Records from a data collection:
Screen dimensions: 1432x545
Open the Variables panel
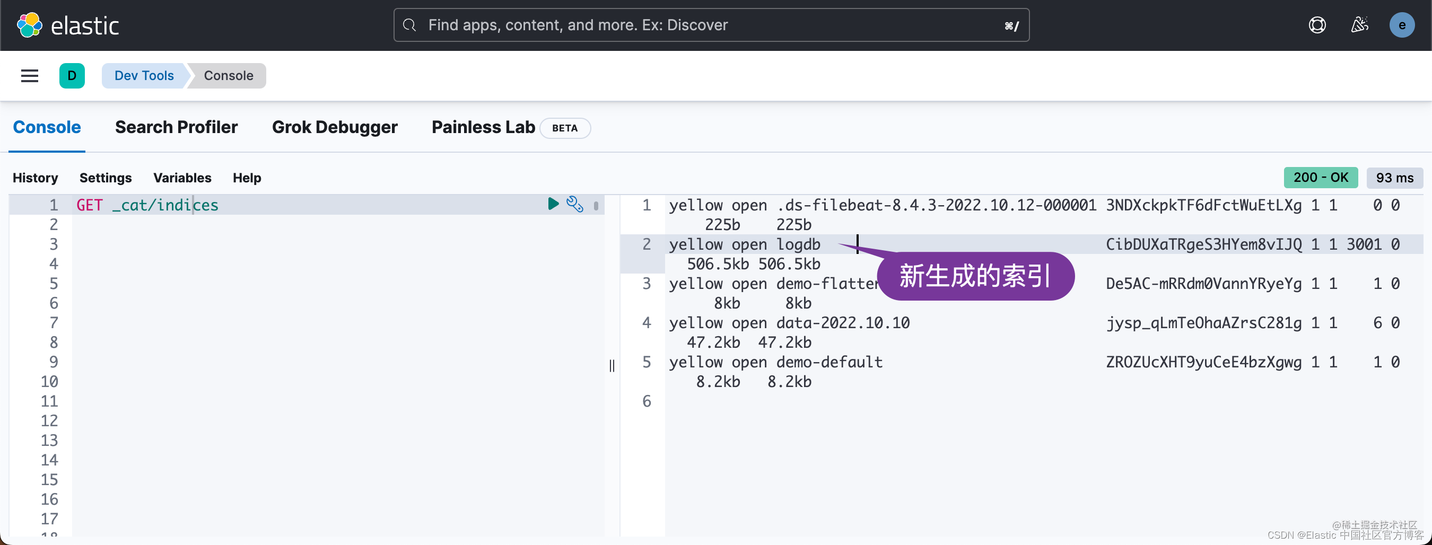tap(182, 178)
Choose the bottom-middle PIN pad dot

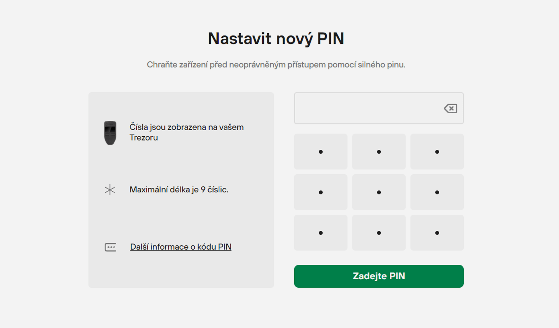[x=379, y=233]
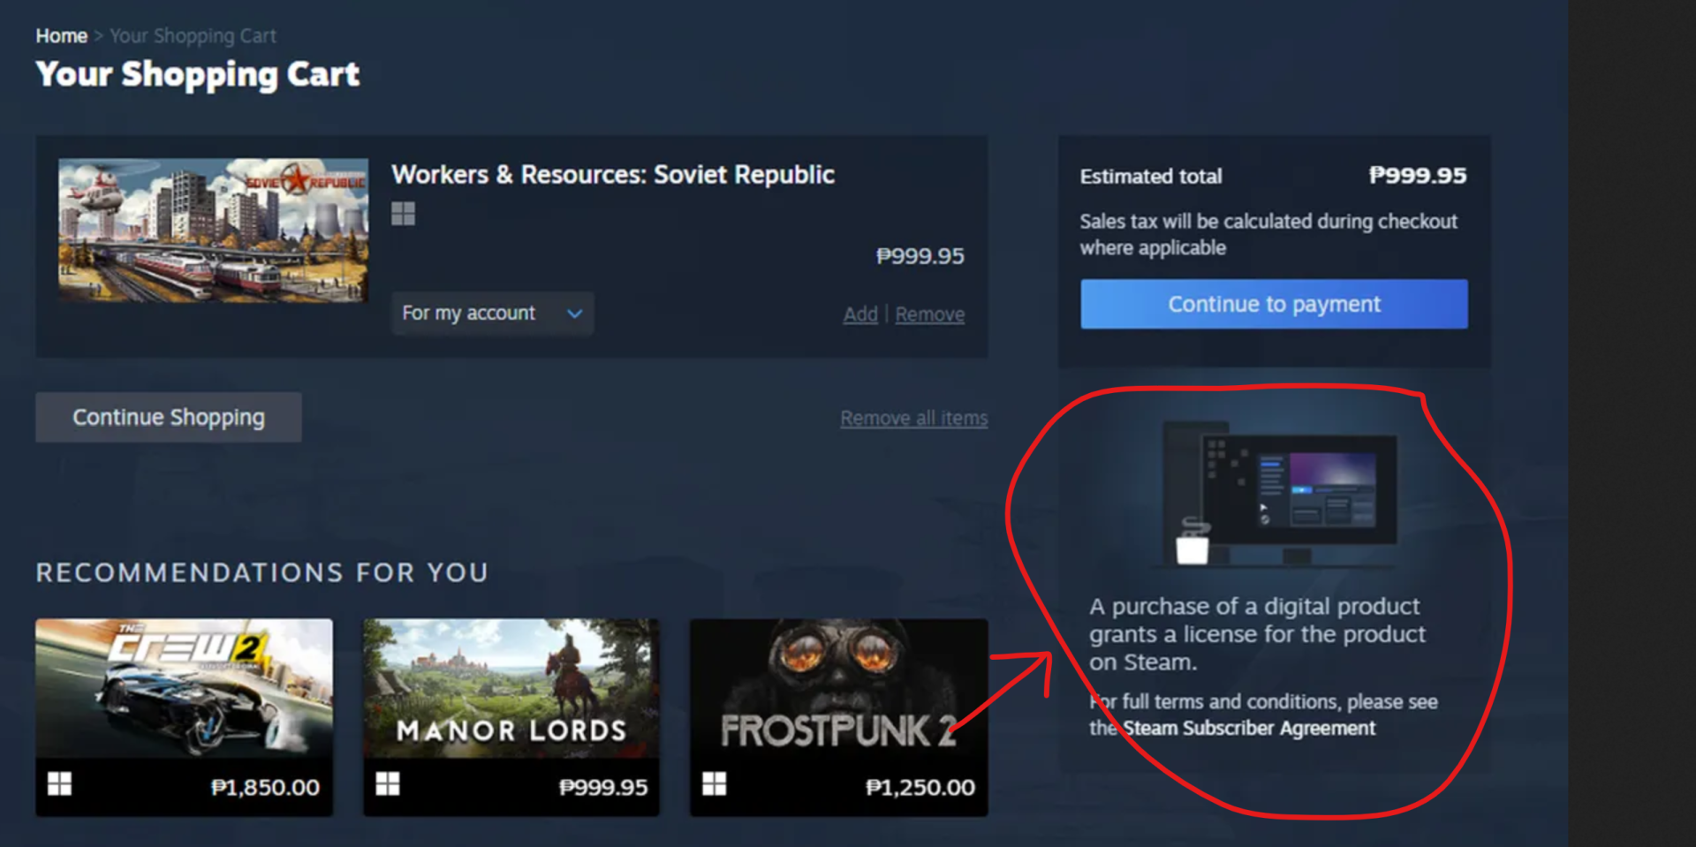Click Windows icon on The Crew 2 card
Image resolution: width=1696 pixels, height=847 pixels.
point(59,783)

▶ _DIRECTIONS_
Reproduce every row above word for word, leaving the pictures out.

▶ _FINAL RESULT_
Screen dimensions: 1432x545
Open the Variables panel
tap(182, 178)
Choose the bottom-middle PIN pad dot

[x=379, y=233]
Click Windows icon on The Crew 2 card
Image resolution: width=1696 pixels, height=847 pixels.
point(59,783)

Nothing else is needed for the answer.